A still more simple method is to heat anhydrous glycerin with equal molecules of alcohol and oxalic acid, connecting the flask with a reversed condenser until complete decomposition has occurred ; the oxalic acid then requires to be warmed and the ether distils over. The distillate obtained according to one or other of these methods is shaken up with milk of lime in order to remove free acid, and then dried over chloride of calcium and rectified.

According to Dittmar the product thus obtained is, however, not quite pure. In order to remove the impurities it must be warmed for some time with anhydrous copper sulphate and then distilled.

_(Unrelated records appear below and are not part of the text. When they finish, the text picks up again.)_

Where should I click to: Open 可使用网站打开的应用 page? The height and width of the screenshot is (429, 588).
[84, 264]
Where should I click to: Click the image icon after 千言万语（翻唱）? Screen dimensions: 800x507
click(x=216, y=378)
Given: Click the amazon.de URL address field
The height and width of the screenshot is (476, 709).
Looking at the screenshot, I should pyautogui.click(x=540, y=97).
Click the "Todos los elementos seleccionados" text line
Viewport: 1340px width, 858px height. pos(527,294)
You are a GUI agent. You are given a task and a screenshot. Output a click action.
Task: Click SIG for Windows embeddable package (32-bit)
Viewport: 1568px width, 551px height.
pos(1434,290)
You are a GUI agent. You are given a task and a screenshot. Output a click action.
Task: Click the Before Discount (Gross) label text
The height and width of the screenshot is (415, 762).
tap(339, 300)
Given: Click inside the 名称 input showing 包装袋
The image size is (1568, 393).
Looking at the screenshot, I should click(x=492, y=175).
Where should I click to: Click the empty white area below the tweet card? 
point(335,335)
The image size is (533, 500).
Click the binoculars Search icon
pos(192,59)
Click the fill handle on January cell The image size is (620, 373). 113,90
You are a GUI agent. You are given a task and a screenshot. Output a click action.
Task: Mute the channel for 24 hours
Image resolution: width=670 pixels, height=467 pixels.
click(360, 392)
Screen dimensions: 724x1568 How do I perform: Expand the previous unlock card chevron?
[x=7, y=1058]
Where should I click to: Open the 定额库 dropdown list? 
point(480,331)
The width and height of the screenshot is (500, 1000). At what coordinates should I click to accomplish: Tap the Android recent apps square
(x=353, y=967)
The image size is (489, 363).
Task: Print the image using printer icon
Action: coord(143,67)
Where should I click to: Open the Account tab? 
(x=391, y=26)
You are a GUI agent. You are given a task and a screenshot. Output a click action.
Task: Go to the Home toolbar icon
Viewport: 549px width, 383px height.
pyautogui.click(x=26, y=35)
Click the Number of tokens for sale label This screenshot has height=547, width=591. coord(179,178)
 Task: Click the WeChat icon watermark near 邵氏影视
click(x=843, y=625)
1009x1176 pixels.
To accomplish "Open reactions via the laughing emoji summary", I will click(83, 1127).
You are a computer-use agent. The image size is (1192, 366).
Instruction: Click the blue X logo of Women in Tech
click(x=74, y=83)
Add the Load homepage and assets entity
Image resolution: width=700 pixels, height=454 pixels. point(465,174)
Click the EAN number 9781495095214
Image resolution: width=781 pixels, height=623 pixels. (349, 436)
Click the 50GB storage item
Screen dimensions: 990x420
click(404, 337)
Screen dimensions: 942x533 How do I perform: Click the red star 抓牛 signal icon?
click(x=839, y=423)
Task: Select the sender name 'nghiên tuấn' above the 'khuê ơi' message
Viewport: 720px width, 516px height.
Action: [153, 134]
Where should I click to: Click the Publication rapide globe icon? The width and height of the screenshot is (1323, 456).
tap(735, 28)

Oxalic acid and glycerine are easier for me to acquire, except there isn't much detail given about temperatures etc. and I'm not sure what exactly they mean by a "reverse" condenser. Any ideas?

----

Another route I've looked is via Fisher esterification. It appears to be faster with the use of H2SO4. I've attached the ref. In it they don't specifically give a proceedure for ethyl formate, so I'm left with the question about whether the formic acid used needs to be anhydrous, but I suspect it does.

Could one get away with using 88% formic with lots of molecular seives or would the H2SO4 be sufficient to dehydrate the Rxn.

Any advise, experience or preferable proceedures would be greatly welcomed

Thanks
Ab2



Attachment: fisher esterification.doc (1MB)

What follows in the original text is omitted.